Because of the above concerns, and because of a departure from the original theoretical basis for the term, there is an ongoing debate over the renaming of Borderline Personality Disorder. While some clinicians agree with the current name, others argue that it should be changed because many labeled "Borderline Personality Disorder" find the name unhelpful, stigmatizing, or imprecise. Valerie Porr, President of the Association for the Promotion of Treatment and Research Funding for Personality Disorders, explains: "The name BPD is confusing, does not convey any relevant or descriptive information and reinforces existing stigmatization.
Alternative suggestions for names include emotional regulation disorder or emotional dysregulation disorder. Impulse disorder and interpersonal regulatory disorders are other valid alternatives, according to John Gunderson of McLean Hospital in the United States. Another term suggested by psychiatrist Carolyn Quadrio is post-traumatic personality disorganization (PTPD), which reflects the status of the disease as (often) both a form of chronic post-traumatic stress disorder (PTSD) and a personality disorder.
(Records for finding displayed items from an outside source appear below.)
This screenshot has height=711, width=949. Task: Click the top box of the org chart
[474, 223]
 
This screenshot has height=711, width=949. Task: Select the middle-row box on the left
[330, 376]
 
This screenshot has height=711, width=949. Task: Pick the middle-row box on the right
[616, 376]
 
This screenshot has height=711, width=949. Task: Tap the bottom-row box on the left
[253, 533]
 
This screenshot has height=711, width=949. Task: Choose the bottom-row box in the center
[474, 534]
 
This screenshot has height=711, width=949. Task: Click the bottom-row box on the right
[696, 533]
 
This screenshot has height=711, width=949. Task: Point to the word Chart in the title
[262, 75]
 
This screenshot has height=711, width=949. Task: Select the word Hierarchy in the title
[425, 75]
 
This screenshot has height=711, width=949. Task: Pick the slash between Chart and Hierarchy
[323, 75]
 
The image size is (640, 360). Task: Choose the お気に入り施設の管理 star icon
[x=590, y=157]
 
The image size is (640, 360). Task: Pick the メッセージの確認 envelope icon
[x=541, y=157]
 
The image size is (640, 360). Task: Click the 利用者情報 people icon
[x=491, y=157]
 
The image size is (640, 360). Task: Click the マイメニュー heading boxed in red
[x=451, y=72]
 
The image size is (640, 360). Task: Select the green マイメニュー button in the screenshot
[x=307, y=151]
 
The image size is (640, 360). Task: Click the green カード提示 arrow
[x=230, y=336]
However, although many people with BPD have traumatic experiences, some do not report traumatic events, suggesting that BPD is not necessarily a trauma spectrum disorder.
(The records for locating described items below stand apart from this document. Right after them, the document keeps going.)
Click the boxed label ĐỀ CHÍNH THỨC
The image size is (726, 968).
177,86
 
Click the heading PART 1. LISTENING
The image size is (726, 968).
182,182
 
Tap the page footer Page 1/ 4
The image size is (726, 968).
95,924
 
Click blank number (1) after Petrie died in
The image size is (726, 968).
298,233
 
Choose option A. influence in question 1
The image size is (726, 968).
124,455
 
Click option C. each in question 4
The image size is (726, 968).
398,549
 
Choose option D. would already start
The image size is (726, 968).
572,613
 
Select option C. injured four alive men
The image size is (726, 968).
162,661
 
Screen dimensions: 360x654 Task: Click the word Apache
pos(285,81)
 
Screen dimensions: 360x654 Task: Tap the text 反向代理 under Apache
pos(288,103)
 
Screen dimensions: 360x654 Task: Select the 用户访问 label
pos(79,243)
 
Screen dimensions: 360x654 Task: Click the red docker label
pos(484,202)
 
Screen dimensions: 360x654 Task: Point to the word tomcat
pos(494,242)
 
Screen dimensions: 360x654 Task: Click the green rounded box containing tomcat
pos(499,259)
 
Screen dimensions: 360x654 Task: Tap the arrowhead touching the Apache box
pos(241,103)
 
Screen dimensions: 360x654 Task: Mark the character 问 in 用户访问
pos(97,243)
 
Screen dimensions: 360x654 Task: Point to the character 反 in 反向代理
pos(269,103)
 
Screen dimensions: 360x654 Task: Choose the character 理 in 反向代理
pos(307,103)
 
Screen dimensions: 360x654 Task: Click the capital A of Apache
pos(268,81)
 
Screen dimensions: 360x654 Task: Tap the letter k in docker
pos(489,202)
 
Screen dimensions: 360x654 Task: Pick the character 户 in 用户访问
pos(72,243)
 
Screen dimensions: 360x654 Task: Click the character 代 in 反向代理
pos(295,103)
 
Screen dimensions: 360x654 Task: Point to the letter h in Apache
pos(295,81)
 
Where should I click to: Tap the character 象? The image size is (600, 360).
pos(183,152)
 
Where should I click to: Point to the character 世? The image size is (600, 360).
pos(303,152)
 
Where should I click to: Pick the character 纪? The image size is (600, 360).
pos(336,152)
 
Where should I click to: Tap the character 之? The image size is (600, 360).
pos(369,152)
The Treatment and Research Advancements National Association for Personality Disorders (TARA-APD) has unsuccessfully campaigned to change the name and designation of BPD to DSM-5, which was published in May 2013 and in which the name borderline personality disorder remains unchanged remains and is not considered a trauma and stressor-related disorder.
Society and culture
Movie and TV
There are several films that show characters with clearly diagnosed or BPD-like characteristics. Some of these movies could be misleading considering that they depict this disorder. The films Play Misty for Me and Girl, Interrupted, based on the memoir of Susanna Kaysen, with Winona Ryder playing Kaysen both suggest the emotional instability of the disorder, but the first case shows a person being more aggressive towards others than towards himself not characteristic of the disease. Like the first example, the 1992 film Single White Female also suggests features, some of which are actually atypical for the disease: The character Hedy suffers from a clearly disturbed sense of identity and abandonment leads to drastic measures. On HBO's The Sopranos, Dr. Melfi, Tony Soprano's therapist, suggested that his mother suffered from BPD and quoted from the DSM definition of the disease. The characterization definitely shows all properties. Another Lasse Hallström film, What's Eating Gilbert Grape, shows a clear example of the mess in the seductive neighbor Betty (Mary Steenburgen) of Gilbert, (played by Johnny Depp).
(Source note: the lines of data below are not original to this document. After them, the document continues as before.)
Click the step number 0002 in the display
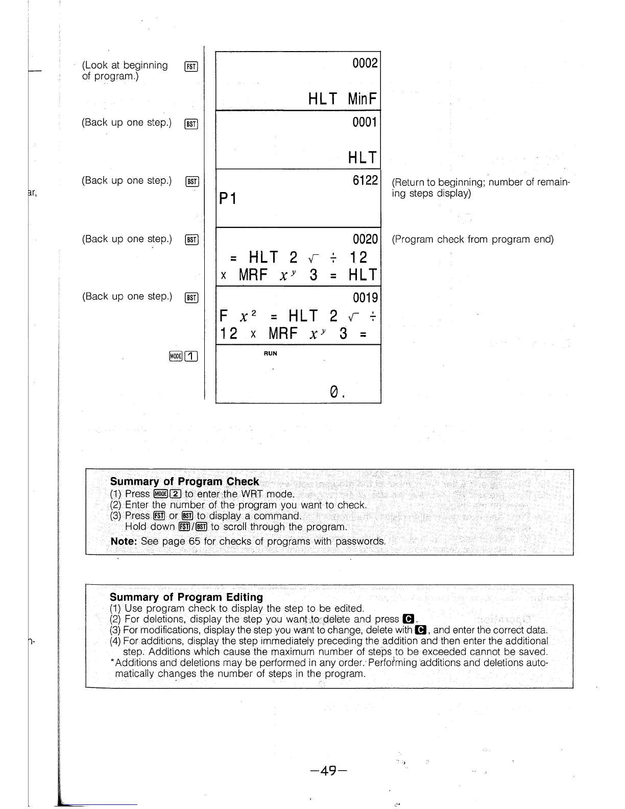pyautogui.click(x=365, y=63)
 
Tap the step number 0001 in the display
pyautogui.click(x=365, y=122)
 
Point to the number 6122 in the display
pyautogui.click(x=365, y=180)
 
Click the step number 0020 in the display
pyautogui.click(x=365, y=239)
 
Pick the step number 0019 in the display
pyautogui.click(x=365, y=297)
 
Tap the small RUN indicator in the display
pyautogui.click(x=271, y=353)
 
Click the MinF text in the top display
pyautogui.click(x=363, y=99)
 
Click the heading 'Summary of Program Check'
pyautogui.click(x=184, y=482)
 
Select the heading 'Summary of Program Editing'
pyautogui.click(x=186, y=597)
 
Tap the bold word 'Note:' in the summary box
pyautogui.click(x=124, y=541)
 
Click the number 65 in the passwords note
pyautogui.click(x=195, y=541)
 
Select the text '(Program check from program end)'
pyautogui.click(x=472, y=240)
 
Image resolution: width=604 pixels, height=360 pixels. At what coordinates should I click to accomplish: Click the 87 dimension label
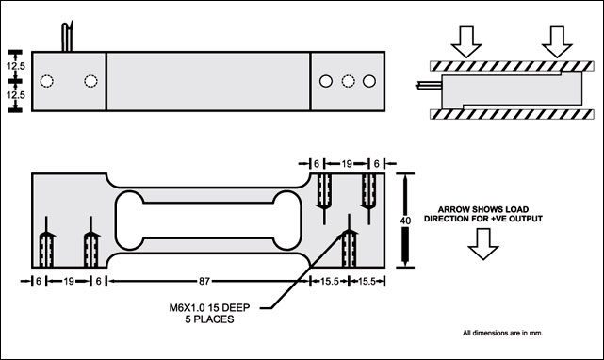(204, 282)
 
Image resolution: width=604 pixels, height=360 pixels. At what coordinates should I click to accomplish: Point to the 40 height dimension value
(405, 221)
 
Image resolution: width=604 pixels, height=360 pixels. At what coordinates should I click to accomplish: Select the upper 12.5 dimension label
(15, 66)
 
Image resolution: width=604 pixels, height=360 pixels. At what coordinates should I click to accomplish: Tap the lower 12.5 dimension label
(15, 94)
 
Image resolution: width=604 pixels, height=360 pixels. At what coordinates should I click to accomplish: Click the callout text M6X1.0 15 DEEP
(209, 307)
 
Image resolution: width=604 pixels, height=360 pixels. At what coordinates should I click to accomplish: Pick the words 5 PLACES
(209, 319)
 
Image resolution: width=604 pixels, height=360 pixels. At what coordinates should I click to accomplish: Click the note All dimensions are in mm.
(502, 333)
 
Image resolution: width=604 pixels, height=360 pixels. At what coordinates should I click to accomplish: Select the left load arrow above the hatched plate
(466, 41)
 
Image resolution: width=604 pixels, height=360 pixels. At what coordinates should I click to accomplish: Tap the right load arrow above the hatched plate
(557, 41)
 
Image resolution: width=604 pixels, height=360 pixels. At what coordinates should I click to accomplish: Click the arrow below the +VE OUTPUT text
(483, 244)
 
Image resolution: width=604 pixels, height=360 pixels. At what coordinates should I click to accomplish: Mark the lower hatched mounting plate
(512, 114)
Psychiatrists Eric Bui and Rachel Rodgers argue that the character of Anakin Skywalker / Darth Vader in the Star Wars films meets six of the nine diagnostic criteria; Bui also found Anakin to be a useful example for explaining BPD to medical students. In particular, Bui refers to the character's abandonment, uncertainty about his identity, and dissociative episodes. Other films attempting to depict characters with clutter include Deadly Attraction, The Bump, Love Mad, Malevolent Love, Malicious, Interiors, Notes on a Scandal, Cable Guy, Mister Nobody, and Tears.
Unfortunately, dramatic depictions of people with BPD in movies and other visual media add to the stigma of borderline personality disorder, particularly the myth that people with BPD are violent towards others. The majority of researchers agree that, in reality, people with BPD are very unlikely to cause harm to other people.